-- SOURCE DATA follows --

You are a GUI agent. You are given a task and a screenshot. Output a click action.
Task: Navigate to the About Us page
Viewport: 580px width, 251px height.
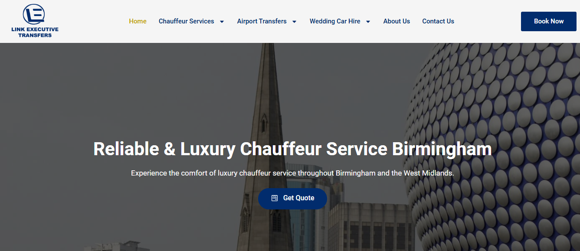[396, 21]
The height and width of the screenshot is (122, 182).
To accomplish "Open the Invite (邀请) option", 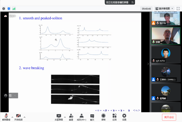I will (71, 117).
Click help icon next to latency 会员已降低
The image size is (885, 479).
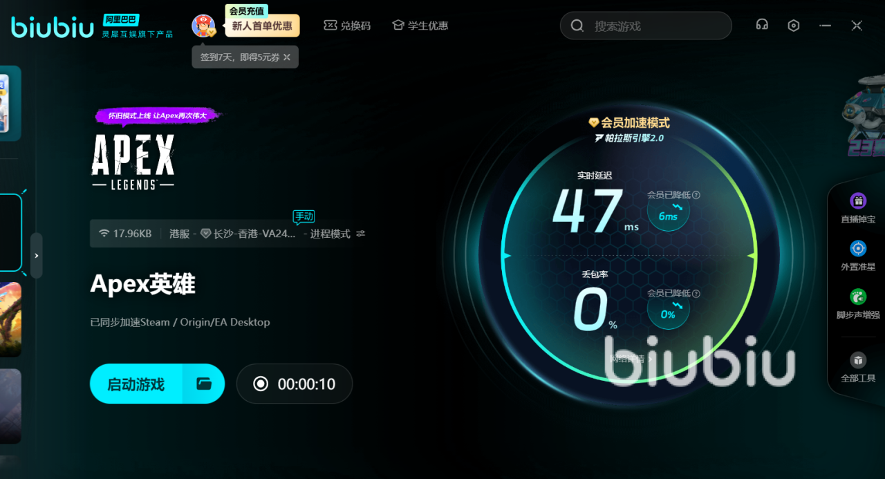click(x=696, y=195)
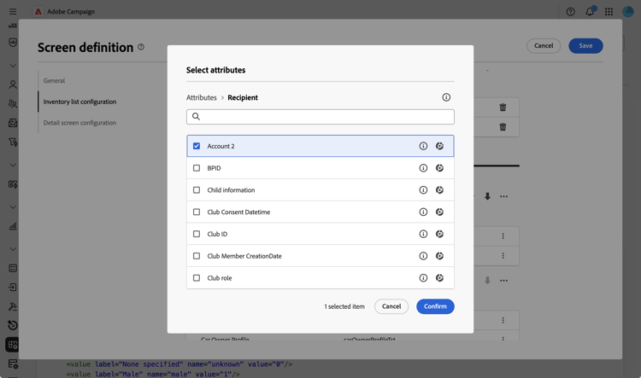Enable the Club Consent Datetime checkbox
Viewport: 641px width, 378px height.
197,212
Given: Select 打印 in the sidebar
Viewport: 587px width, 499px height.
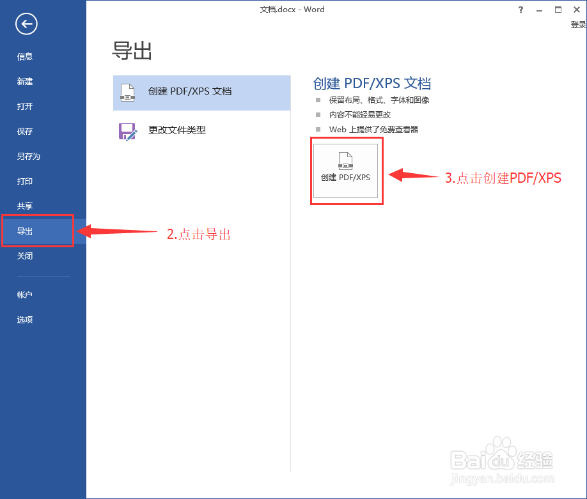Looking at the screenshot, I should coord(24,181).
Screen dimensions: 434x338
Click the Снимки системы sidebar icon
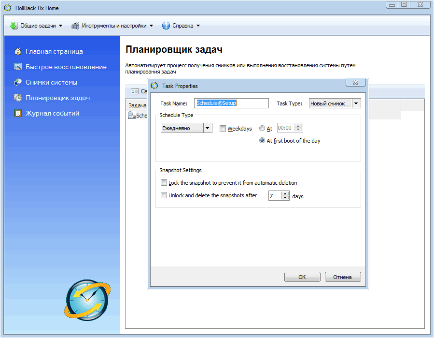tap(18, 82)
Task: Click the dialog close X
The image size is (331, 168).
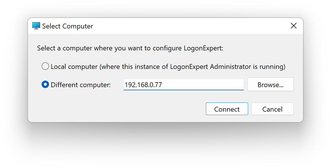Action: (x=293, y=26)
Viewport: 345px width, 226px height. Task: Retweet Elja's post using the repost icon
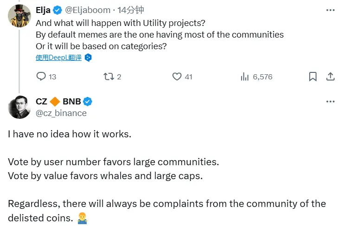click(x=108, y=77)
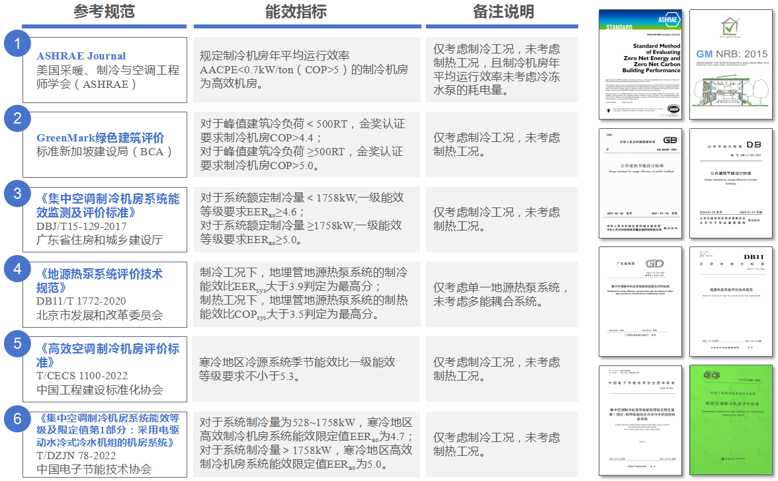Select the number 4 circle badge
This screenshot has width=778, height=481.
[x=18, y=268]
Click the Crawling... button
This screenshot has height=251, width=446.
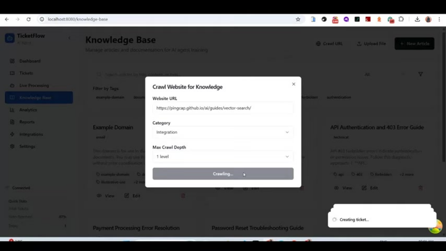[x=223, y=174]
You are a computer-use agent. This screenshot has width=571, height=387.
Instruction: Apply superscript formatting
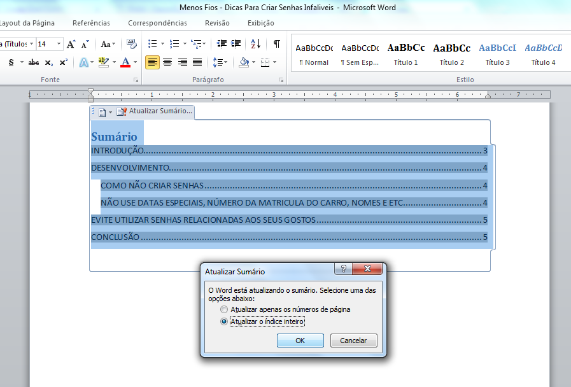tap(63, 62)
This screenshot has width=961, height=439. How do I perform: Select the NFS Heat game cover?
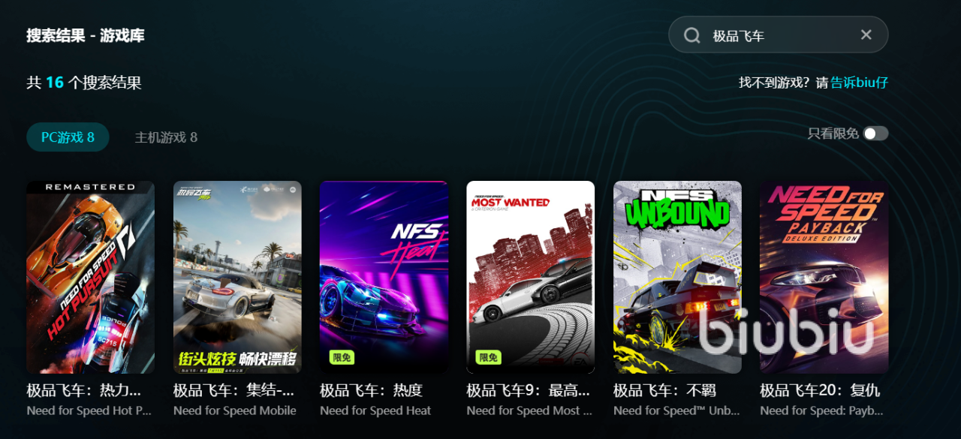point(384,277)
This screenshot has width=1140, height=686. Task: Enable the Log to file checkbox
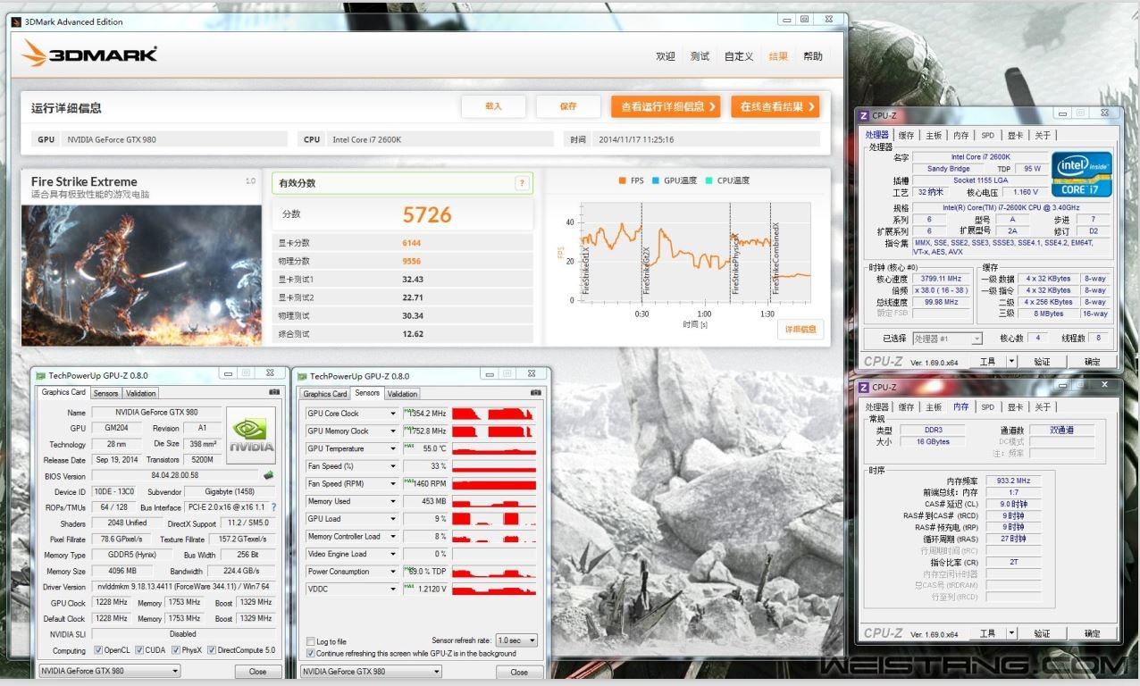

-- SOURCE DATA concluded --

What is needed is an exact transcription of the lines from the one containing "You are a computer-use" through the last line of the records above, both included, with no pictures.

You are a computer-use agent. This screenshot has width=571, height=387.
Instruction: Apply superscript formatting
tap(63, 62)
This screenshot has width=961, height=439. How do I perform: Select the NFS Heat game cover?
point(384,277)
This screenshot has width=1140, height=686. Task: Enable the Log to file checkbox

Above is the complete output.